Certes le Dr Guitoukoulou n’a pas le monopole du NON au dialogue, au référendum et, last but not the least au changement de la Constitution. Jean-Luc Malékat, Président de la coordination des assises est également clairement opposé au dialogue et au référendum. Il faut le dire.

Exit le dialogue ?

Donc le Médecin de Marseille n’est pas seul à crier dans le désert. Il ne reste pas moins que depuis le passage du Dr Guitoukoulou à RFI, TéléSud et Africa24, les thèmes du dialogue et du référendum sont évacués petit à petit du discours général. Sassou est désormais incapable de donner une date et pour son « dialogue » et pour son « référendum ». L’opposition dite « modérée » représentée par les énigmatiques Dzon, Kinfoussia, Mierassa n’a pas obtenu gain de cause quand elle a « exigé » à Sassou de convoquer ledit « dialogue  ». Alors exit le dialogue et sa suite logique le référendum ? Ni Pierre Ngolo, ni Sassou n’y font plus allusion. Le monstre est mort dans l’œuf. Tant mieux. « C’est quoi la suite ?  » diraient les invités aux Noces de Mpila « Euh, on ne sait pas » dit le maître de cérémonie.

Conclusion : depuis que le Président du Congrès du peuple est entré en scène, les données de la politique semblent changées.
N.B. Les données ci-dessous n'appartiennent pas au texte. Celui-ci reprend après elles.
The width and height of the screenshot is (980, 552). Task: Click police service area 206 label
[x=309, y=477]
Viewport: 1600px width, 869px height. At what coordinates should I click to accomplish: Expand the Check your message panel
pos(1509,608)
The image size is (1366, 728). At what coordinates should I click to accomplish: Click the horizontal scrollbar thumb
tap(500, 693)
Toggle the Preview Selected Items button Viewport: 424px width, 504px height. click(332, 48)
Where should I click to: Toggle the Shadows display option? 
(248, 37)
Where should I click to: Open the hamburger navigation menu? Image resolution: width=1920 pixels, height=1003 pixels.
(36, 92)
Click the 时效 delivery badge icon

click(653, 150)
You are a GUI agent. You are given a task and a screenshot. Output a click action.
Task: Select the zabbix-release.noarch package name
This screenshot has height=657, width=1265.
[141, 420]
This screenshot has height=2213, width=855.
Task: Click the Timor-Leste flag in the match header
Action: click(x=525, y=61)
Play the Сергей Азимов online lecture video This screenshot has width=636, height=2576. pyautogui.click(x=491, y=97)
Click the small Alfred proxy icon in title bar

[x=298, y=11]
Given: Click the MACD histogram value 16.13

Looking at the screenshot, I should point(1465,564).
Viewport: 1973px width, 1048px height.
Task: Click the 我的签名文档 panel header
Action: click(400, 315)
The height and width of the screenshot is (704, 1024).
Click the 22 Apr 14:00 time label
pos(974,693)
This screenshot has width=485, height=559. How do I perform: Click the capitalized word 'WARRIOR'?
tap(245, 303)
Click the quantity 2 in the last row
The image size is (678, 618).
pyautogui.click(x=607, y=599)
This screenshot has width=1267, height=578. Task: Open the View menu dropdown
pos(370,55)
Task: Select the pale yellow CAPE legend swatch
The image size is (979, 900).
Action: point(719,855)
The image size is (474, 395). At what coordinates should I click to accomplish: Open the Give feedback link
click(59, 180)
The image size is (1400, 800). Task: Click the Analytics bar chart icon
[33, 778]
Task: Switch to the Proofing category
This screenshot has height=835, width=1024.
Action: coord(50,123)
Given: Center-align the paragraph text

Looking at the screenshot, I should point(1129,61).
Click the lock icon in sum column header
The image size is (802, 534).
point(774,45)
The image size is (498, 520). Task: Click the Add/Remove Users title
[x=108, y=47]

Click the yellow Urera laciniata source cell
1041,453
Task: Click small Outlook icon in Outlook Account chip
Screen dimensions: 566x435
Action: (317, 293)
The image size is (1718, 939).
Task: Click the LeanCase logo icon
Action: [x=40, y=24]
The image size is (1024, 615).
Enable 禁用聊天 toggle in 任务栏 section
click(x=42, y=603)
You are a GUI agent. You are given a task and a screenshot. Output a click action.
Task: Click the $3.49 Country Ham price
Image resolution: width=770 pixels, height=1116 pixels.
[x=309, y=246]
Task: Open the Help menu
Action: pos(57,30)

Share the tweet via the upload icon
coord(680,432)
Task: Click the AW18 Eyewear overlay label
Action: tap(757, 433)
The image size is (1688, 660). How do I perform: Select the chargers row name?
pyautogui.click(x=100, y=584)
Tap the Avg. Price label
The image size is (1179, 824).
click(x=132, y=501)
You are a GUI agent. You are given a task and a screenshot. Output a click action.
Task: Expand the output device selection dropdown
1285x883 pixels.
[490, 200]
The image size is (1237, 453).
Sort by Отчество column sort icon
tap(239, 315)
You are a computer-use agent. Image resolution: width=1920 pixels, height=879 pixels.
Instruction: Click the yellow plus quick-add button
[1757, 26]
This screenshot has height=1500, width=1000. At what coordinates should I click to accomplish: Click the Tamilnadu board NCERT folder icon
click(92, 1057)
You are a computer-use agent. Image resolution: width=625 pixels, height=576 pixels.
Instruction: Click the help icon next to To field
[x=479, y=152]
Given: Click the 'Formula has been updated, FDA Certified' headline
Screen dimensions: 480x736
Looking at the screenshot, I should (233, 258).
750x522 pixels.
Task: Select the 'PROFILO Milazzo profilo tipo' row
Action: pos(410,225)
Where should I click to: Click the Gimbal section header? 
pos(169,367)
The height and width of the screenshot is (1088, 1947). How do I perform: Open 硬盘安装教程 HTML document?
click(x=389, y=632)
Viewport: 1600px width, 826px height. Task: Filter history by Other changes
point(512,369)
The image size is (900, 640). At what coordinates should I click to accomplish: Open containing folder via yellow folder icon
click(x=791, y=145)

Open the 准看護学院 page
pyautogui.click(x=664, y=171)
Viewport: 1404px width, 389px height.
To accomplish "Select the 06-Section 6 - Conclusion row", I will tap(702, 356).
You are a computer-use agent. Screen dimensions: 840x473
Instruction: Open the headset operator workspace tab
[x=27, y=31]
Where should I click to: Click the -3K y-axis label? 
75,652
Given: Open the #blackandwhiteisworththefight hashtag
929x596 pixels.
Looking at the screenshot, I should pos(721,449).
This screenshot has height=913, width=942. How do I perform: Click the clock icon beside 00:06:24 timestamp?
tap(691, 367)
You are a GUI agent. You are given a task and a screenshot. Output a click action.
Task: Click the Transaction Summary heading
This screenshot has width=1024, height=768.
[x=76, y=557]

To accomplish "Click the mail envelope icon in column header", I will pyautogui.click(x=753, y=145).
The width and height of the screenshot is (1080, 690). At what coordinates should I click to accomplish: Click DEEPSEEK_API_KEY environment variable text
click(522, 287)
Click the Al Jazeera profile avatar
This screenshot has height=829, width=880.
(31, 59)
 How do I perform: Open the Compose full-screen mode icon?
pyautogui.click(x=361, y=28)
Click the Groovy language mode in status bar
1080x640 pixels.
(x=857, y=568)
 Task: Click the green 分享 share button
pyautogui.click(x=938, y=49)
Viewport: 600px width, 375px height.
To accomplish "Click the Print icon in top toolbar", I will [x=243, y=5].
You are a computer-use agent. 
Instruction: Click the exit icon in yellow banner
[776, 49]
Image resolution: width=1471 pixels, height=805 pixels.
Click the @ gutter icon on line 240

On aurait dit qu’il a coupé l’herbe sous les pieds de Sassou. Ce dernier a comme avalé sa langue depuis que le Dr a récusé clairement et fermement son projet de dialogue et son référendum. Sassou est devenu muet comme un silure de l’Alima.

La structure de la Diaspora

Quelque part c’est une méthode de travail qui est en cause ici. Sans vouloir sous-estimer le travail abattu à la « Place de Paris », il ne demeure pas moins que la dynamique de la place forte, de la plate-forme que représente Paris est atténuée par la foule des associations et des acteurs. Résultat : la cacophonie règne. Au grand plaisir des « épigones du Chemin d’avenir  », lesquels semblent jouer avec le calendrier pour, précisément, pourrir la situation ; pourrir pour se présenter comme l’alternative en dernière instance.

Le lion de Judas

Sans vouloir prendre le Dr Marcel Guitoukoulou pour le Lion de Judas qui impose le silence quand il rugit (C’est la Bible qui le dit) il reste que Sassou est devenu aphone. Dzon a déjà déclaré sa candidature. C’est le seul. Si malgré tout Sassou, en dépit de l’âge et du nombre de mandats qui le disqualifient, si Sassou persévère dans sa folie du continuum présidentiel, le seul rugissement qui le fera taire serait, au bout du compte, celui du Dr Guitoukoulou, Mwana ngo (ngo substantif de la panthère, du lion) ?

Du reste, dans son laïus, le Médecin phocéen a lancé l’appel à tous les Congolais, de l’Est, du Sud, du Nord et de L’Ouest de mettre hors d’état de nuire un système clanique qui veut tout confisquer. Il invite tout le monde de mettre en place un Congo nouveau.